WordCheck Engine Enhancements
WordCheck Engine Interface Enhancements
Status
- Current status: Brainstorming
- Driving developers: cpeel
- Informed developers: jmdyck
- Informed non-developers: garweyne, kraester
- Discussion threads: WordCheck development: WordCheck Engine
Introduction
This page is designed to track the status of any WordCheck engine enhancements and provide a central location for things brought up in a forum thread.
Please feel free to contribute to this document.
Feature status legend
indicates the feature has been pushed down to the production server
indicates the feature has been checked into CVS and likely available on the main test site or will be shortly
indicates the feature is coded in someone's sandbox (see list of sandboxes below)
indicates that some developer has vouched for the feature and is willing to code it or is in the process of doing so
Distilled features
These are some features/changes that were distilled from the discussion forum (with an attempt to attribute the thought to the poster with a link to the post where applicable). Feel free to add to these lists but don't modify the status unless you're the developer.
General
- forumpost:334902 kraester: Allow adding "words" with spaces (such as Prairie du Chien) to the Good Words List.
- forumpost:334916 garweyne: Use language-dependent word formation rules (as detailed in the aspell dictionaries); for example, belle-mère is one word in french, two in english.
- forumpost:334916 garweyne: Allow hyphens in words, even if not present in the language rules.
Proofer Suggestion text -> database conversion
Currently the words that proofers suggest are stored in a text file, one per project, in the format:
timestamp/round/page/proofer/word1 word2 ...
Each time a proofer makes suggestions (regardless of how they exit the interface), a line in the above format is added to the file.
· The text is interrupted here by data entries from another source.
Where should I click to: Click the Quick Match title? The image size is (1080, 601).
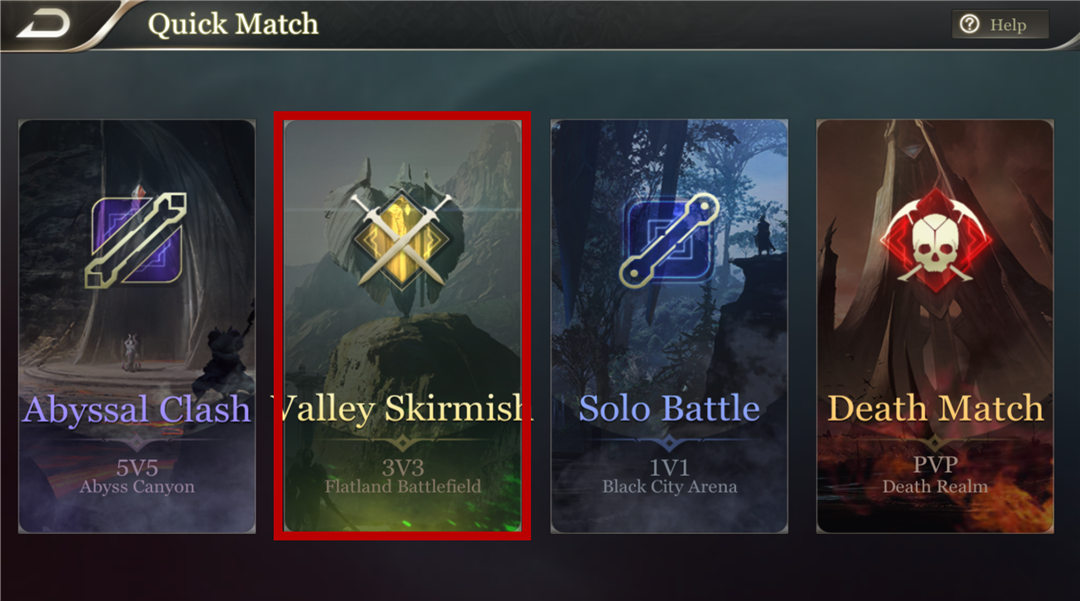(x=233, y=24)

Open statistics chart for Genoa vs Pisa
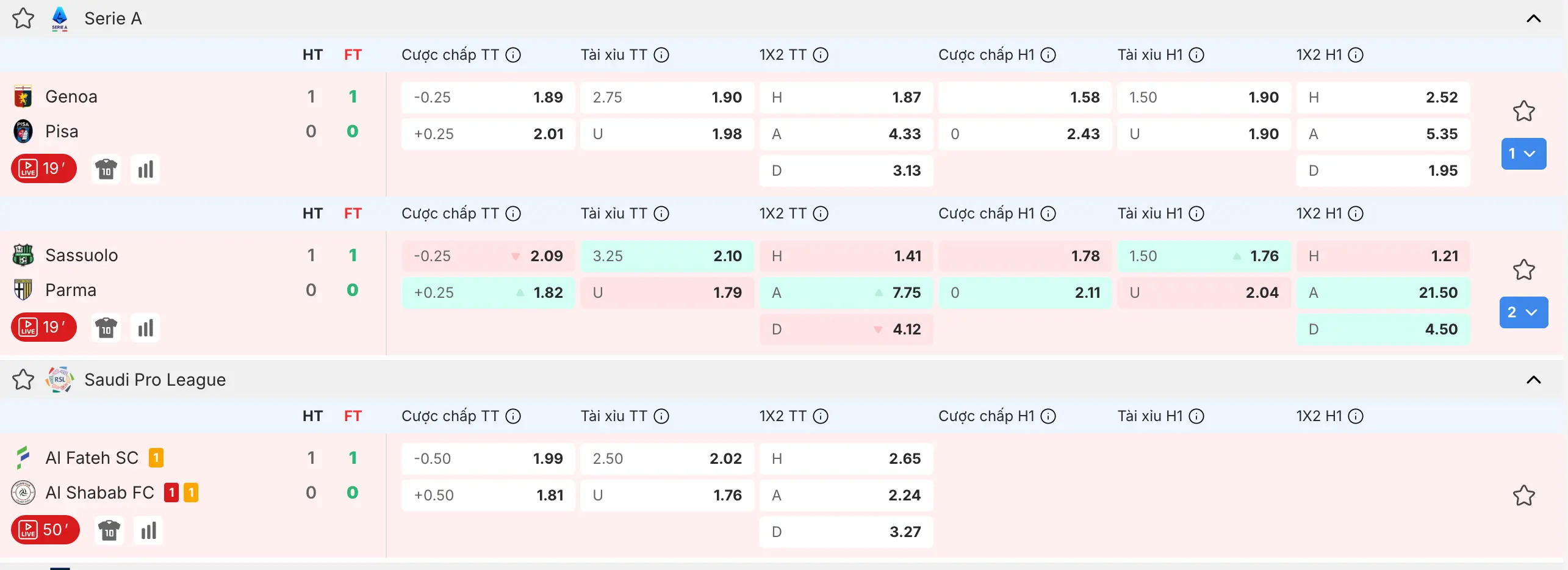click(145, 169)
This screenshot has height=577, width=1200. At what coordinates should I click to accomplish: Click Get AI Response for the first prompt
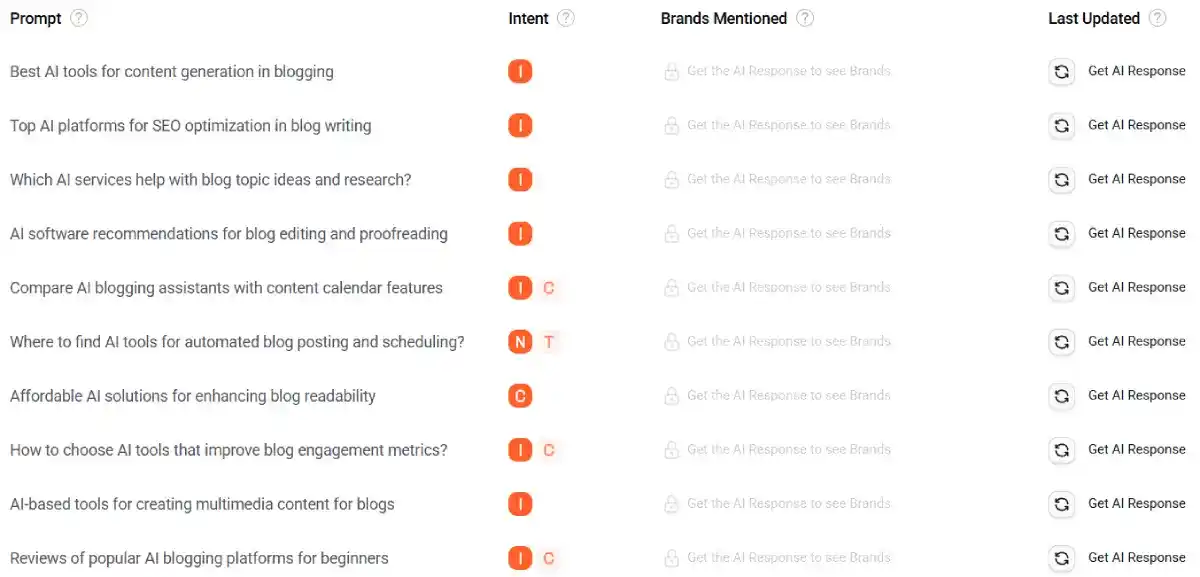pos(1136,71)
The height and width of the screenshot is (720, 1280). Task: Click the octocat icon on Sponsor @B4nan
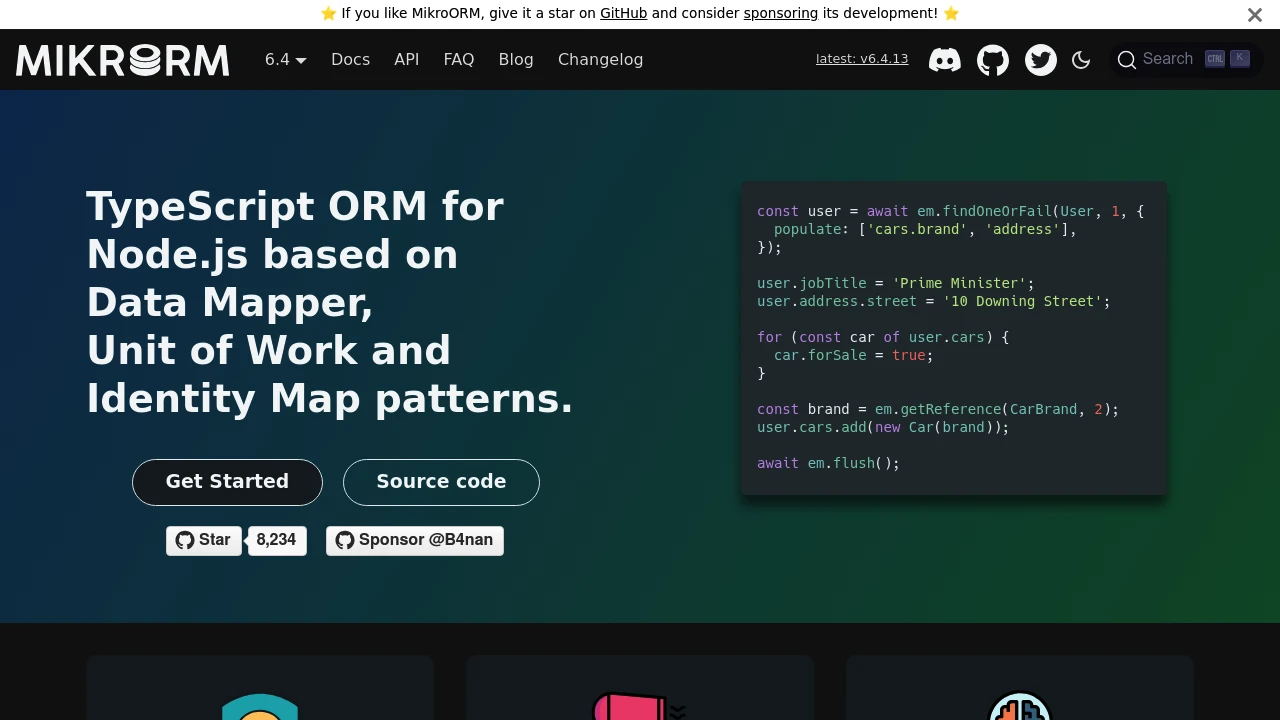point(345,540)

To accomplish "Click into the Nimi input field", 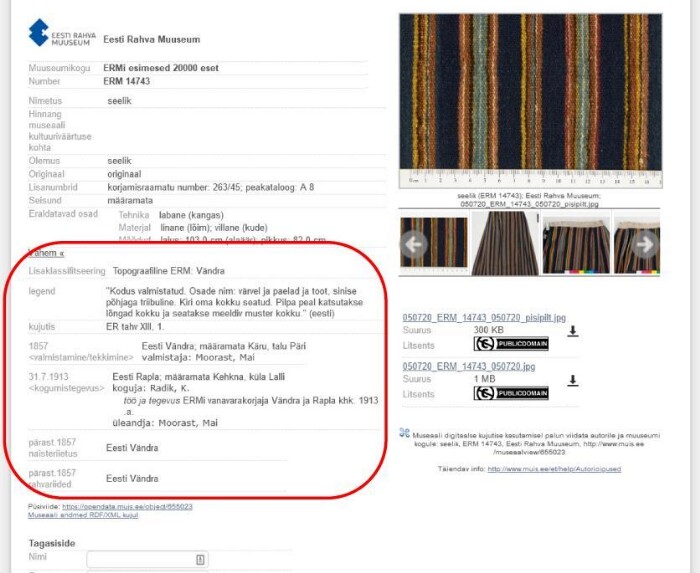I will [140, 560].
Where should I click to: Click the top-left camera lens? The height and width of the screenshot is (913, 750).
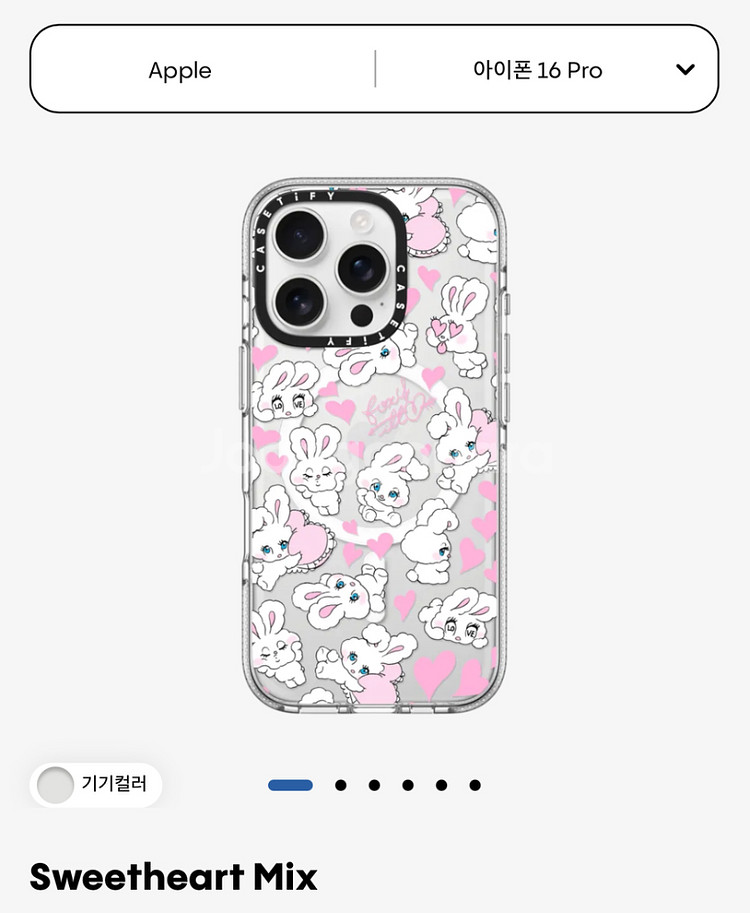300,235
If a proofer runs WordCheck but does not make a suggestion - no line is added.
garweyne had put forth the idea of using the suggestion file to track overall WordCheck usage, regardless of they have made a suggestion or not. During the discussion of implementing that change, it was proposed to move it to a more generic table that could be used to track not only WordCheck usage and related data, but also other page checks. Something like:
create table page_checks ( check_type char(4) not null, -- WC for WordCheck, maybe PC for Punctuation Check, etc projectid varchar(22) not null, timestamp int(10) unsigned not null, image varchar(12) not null, round_id char(2) not null, username varchar(25) not null, suggestions text, -- \n delimited list of suggestions corrections text, -- \n delimited list of corrections in wdiff form: {-ORIG-} [+NEW+] primary key(check_type,projectid,timestamp,image) );
This format would let us do the following things (and thus searches):
- Find all WC suggestions made for a specific project
select suggestions from page_checks where check_type='WC' and projectid='PID';
- Find all WC suggestions made after a specific point in time
select suggestions from page_checks where check_type='WC' and projectid='PID' and timestamp > NUM;
- Get a list of all pages that have been WordCheck'd in a given round:
select distinct image, timestamp from page_checks where check_type='WC' and projectid='PID' and round_id='RID' group by image;
Queries that would not be accessed completely via indexes with the above definition:
- Get a list of all proofers that interacted with a specific page
select username from page_checks where check_type='WC' and projectid='PID' and username='NAME';
Queries that would not use any index on the table above:
- Find all checks done on a specific page
select check_type from page_checks where projectid='PID' and image='IMAGE';
- Find all checks done on a specific project
select check_type from page_checks where projectid='PID';
It is unlikely that a punctuation check page would have 'suggestions', although it might have 'corrections'.
Testing sandboxes
None currently.